Fractional NFTs enable users to divide an NFT into multiple fractions, reducing the barrier to entry for investing in real-world assets.
While nonfungible tokens (NFTs) are currently suffering in the bowels of a bear market, some are using this time to build and develop new concepts with the technology.
Once such new concept is fractional NFTs — an iteration of NFTs that enable multiple investors to own a piece of a single token.
These NFTs differ from regular NFTs in that they employ smart contracts to fractionalize the token into a number of parts predetermined by the owner or issuing organization, who then set the minimum price.
When applied to real-world assets, these NFTs provide an interesting use case for investors who plan on owning valuable real-world goods.
Fractional NFTs spread the cost of asset ownership over a wide range of users, making it possible for a group of investors to own a piece of a larger asset.
David Shin, head of global group at Klaytn Foundation — a metaverse-focused blockchain — told Cointelegraph that they “enable more people to reap the benefits of asset ownership while reducing the amount of upfront capital required per user, creating more inclusivity for users who would otherwise have been priced out.”
Tokenized ownership is not a new concept. Before the advent of NFTs, tokenization was a way for users to fractionalize real-world assets. However, fractional NFTs provide a new way for investors to divide the cost and transfer ownership of particular assets.
More accessible assets
Accessibility is one of the major benefits of NFT fractionalization since it’s more affordable for investors, thus reducing the barrier to entry for owning certain assets.
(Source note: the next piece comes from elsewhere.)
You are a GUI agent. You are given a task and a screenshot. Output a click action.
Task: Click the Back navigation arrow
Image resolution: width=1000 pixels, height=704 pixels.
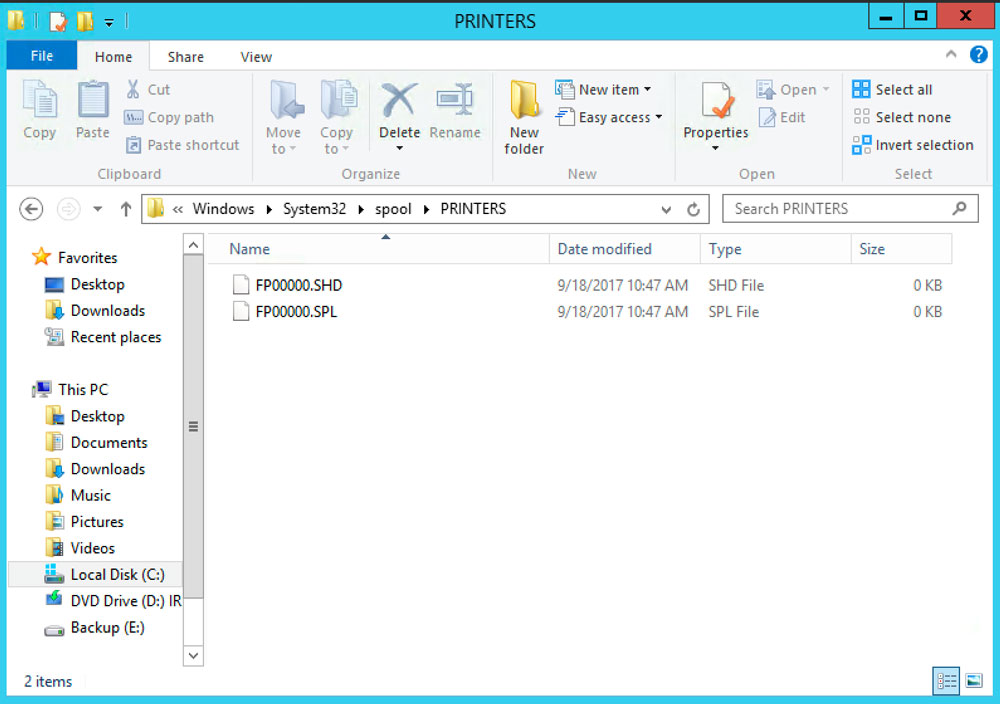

The collective ownership that comes with fractional NFTs allows a group of investors to own assets with traditionally high barriers to entry. For example, owning real estate or art pieces requires investors to meet particular requirements, whether a certain level of net worth or certain legal requirements.
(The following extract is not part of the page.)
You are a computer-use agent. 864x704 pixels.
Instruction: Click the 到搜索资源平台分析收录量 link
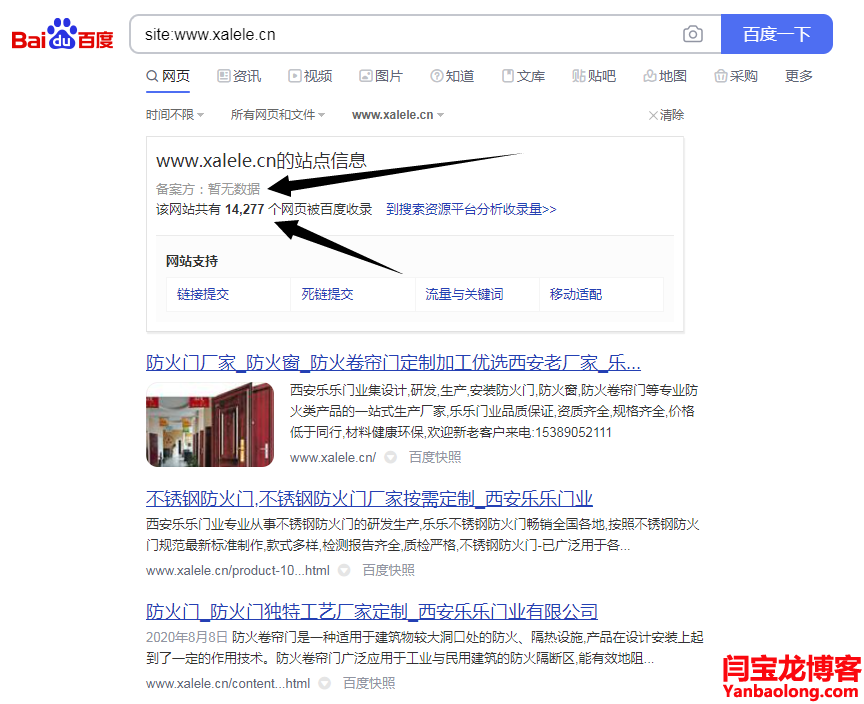click(x=471, y=209)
By using fractional NFTs, these hurdles could potentially be bypassed by the average person. Alexei Kulevets, co-founder and CEO of Walken — a move-to-earn blockchain game — told Cointelegraph:
“No matter whether you are a builder, a collector, or a consumer, with fractional NFTs, you can co-own any fragment of an art piece or an NFT project you work on. Or, it could be something entirely different, where ownership is verified by an NFT (e.g., real estate). Think of it as an exchange-traded fund, only without intermediaries and management fees. I think it’s a beautiful concept, fully worthy of being called the new era of the internet. The era of co-creating and co-owning.”
Joel Dietz, CEO of MetaMetaverse — a metaverse creation platform — echoed the sentiment, telling Cointelegraph, “It makes it easier and, more importantly, accessible. Asset fractionalization isn’t new, but it entered the NFT space not that long ago — one aspect is to make expensive tokens more accessible to different investors with different appetites — it makes it easier to set the price for NFTs and even unlocks monetization opportunities via DeFi platforms.”
This accessibility could also bring additional investors into the blockchain space, Asif Kamal, founder of Web3 fine art investing platform Artfi, told Cointelegraph.
“Fractional ownership is the way forward to enhance the size of the market massively and helps adoption and accessibility to a much wider audience to invest in the asset class more simply and in a much easier way,” he said.
What are the use cases?
Real estate is a popular use case for fractional NFTs, and the underlying blockchain technology provides an additional layer of transparency. For example, users can view previous buyers and investment activity via the blockchain explorer.
Dietz said, “The usual case that everyone’s quite keen on right now regarding Fractional NFTs is the potential for an individual to transfer ownership of real estate (an IRL asset) — storing the information on the blockchain and it transferring seamlessly and immutably.”
“Owning a fraction of an NFT that represents a real-world asset, investors can cash out of their crypto holdings without ever leaving the decentralized finance ecosystem entirely. Now, the hype focuses on real estate, but these fractionalized high-involvement goods could be very interesting in the manner of watches, paintings, boats, planes and more,” he continued.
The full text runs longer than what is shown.